WHAT TO DO =
Where does the string "blue" appear in the records? Copy each line that holds it.
-- ENTRIES SUPPLIED follows --
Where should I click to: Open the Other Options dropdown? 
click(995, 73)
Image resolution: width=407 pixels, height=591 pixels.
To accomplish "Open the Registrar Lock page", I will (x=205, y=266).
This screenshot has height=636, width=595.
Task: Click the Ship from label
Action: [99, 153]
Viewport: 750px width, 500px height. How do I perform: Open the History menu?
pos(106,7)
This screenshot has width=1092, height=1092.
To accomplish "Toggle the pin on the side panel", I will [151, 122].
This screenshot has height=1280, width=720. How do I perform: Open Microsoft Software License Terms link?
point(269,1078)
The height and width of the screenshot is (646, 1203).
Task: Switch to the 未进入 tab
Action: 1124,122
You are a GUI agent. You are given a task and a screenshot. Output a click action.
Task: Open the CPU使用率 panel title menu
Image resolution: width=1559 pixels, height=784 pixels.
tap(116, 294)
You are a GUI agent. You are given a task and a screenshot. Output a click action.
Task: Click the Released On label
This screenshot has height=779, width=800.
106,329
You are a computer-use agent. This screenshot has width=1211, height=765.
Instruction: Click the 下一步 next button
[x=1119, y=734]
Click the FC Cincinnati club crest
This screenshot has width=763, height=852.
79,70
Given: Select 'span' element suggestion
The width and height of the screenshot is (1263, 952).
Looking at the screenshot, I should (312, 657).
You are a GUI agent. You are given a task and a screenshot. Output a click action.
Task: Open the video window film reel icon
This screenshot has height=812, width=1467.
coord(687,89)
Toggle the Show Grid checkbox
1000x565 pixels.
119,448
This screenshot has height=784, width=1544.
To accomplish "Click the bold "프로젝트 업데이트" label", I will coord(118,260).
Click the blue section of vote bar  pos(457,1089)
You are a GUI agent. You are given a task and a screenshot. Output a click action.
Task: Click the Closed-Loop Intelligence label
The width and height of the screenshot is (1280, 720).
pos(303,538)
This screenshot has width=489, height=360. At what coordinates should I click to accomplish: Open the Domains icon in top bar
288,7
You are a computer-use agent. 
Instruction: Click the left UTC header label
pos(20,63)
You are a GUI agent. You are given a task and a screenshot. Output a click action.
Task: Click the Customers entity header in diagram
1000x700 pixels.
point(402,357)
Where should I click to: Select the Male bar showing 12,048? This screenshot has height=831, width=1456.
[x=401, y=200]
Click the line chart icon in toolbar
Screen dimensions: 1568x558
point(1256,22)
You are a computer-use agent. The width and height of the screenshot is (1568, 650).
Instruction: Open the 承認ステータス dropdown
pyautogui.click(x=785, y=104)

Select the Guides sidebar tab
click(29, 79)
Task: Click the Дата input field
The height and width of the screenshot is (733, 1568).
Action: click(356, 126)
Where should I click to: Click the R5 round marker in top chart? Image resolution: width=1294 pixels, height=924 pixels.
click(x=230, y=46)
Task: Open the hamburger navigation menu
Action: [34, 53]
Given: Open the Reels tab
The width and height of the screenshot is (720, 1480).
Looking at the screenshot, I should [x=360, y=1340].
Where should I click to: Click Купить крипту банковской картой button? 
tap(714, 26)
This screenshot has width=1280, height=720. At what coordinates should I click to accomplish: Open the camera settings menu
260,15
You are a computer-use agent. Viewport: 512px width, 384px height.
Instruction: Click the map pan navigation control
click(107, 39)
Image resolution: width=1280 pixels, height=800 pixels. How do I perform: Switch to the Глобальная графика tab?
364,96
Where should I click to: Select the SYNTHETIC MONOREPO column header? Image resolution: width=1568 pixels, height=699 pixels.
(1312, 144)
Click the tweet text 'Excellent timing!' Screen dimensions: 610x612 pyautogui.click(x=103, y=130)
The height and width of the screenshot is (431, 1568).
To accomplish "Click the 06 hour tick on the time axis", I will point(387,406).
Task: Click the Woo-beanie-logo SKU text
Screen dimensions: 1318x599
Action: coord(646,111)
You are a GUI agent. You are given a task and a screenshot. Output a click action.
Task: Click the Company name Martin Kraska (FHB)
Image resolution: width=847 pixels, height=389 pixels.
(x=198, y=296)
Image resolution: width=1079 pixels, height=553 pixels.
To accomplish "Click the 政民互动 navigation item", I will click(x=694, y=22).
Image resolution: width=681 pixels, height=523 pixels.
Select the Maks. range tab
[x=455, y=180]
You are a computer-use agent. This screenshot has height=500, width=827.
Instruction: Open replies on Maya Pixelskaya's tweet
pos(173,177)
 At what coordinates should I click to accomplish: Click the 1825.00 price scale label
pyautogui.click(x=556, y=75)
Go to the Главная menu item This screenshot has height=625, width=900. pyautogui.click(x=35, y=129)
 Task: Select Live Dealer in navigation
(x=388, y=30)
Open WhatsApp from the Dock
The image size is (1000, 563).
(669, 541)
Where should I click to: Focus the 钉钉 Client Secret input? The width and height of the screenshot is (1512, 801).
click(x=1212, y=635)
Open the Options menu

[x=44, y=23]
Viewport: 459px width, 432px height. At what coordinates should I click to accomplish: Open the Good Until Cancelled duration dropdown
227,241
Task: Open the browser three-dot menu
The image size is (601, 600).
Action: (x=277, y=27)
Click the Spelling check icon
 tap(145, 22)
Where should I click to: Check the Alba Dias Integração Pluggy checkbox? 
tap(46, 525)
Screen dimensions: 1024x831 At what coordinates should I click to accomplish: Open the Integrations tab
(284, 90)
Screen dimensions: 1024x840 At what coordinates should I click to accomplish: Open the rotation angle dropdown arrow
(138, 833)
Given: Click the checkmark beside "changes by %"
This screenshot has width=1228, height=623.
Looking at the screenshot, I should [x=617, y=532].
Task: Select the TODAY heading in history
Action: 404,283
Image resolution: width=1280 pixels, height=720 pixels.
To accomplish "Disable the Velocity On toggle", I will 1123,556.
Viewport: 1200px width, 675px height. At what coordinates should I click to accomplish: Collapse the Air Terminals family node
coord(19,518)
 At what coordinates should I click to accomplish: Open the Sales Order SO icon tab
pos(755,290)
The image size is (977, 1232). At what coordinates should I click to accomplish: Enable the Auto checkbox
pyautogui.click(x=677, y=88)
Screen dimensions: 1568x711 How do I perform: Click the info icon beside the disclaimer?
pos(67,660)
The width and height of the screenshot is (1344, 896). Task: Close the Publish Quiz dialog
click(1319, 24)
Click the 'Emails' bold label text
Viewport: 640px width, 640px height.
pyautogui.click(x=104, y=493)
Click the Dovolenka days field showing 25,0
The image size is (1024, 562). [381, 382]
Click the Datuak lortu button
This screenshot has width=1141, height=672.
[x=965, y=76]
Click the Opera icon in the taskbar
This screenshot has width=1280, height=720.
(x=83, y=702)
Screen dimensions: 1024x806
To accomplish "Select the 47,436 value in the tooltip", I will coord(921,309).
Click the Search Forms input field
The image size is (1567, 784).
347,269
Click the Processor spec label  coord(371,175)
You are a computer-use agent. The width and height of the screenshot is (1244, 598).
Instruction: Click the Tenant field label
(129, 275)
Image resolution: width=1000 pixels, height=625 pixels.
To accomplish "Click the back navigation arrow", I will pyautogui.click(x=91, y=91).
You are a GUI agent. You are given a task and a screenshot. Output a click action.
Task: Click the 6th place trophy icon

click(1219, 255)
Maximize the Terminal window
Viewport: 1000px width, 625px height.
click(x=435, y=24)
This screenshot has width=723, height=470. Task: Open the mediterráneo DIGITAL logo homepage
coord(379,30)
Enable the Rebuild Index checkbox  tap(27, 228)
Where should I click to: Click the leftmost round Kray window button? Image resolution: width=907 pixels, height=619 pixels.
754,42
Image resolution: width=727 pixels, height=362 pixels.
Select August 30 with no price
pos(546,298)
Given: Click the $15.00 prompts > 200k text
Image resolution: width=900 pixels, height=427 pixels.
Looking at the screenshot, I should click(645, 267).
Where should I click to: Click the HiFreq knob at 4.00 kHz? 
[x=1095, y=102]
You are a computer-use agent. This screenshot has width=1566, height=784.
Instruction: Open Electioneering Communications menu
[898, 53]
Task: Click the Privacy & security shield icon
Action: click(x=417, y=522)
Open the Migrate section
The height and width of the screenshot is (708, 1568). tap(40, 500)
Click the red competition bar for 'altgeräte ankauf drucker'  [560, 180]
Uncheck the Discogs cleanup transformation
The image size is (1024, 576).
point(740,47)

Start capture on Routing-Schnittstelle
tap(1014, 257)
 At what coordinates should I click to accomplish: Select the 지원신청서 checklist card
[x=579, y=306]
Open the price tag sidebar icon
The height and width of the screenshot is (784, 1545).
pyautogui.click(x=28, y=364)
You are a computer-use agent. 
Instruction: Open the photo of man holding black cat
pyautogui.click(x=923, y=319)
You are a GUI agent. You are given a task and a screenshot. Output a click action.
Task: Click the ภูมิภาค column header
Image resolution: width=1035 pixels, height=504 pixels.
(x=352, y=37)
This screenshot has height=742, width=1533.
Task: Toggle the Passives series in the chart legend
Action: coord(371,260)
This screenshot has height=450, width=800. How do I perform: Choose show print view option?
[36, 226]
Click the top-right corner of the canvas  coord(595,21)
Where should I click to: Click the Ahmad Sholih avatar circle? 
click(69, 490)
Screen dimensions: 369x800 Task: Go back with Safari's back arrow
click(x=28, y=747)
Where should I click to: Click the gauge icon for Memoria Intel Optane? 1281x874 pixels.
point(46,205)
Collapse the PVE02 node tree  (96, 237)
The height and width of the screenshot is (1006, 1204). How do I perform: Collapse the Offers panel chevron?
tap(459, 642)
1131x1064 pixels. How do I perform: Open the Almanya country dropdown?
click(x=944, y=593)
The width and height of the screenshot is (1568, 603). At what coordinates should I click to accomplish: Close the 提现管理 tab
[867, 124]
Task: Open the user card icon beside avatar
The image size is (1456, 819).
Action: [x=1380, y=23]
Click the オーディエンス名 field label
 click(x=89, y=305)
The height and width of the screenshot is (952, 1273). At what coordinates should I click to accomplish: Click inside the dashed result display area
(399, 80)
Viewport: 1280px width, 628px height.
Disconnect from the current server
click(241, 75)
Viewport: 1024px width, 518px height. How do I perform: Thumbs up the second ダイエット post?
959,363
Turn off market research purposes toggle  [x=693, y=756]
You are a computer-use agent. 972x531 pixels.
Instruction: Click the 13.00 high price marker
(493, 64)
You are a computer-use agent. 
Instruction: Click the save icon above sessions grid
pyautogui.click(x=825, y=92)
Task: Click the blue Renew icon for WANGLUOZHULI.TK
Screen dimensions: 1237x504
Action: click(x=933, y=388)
-- ENTRIES SUPPLIED concluded --
ANSWER TO THIS EXERCISE =
Click the blue section of vote bar  pos(457,1089)
Task: Click the blue Renew icon for WANGLUOZHULI.TK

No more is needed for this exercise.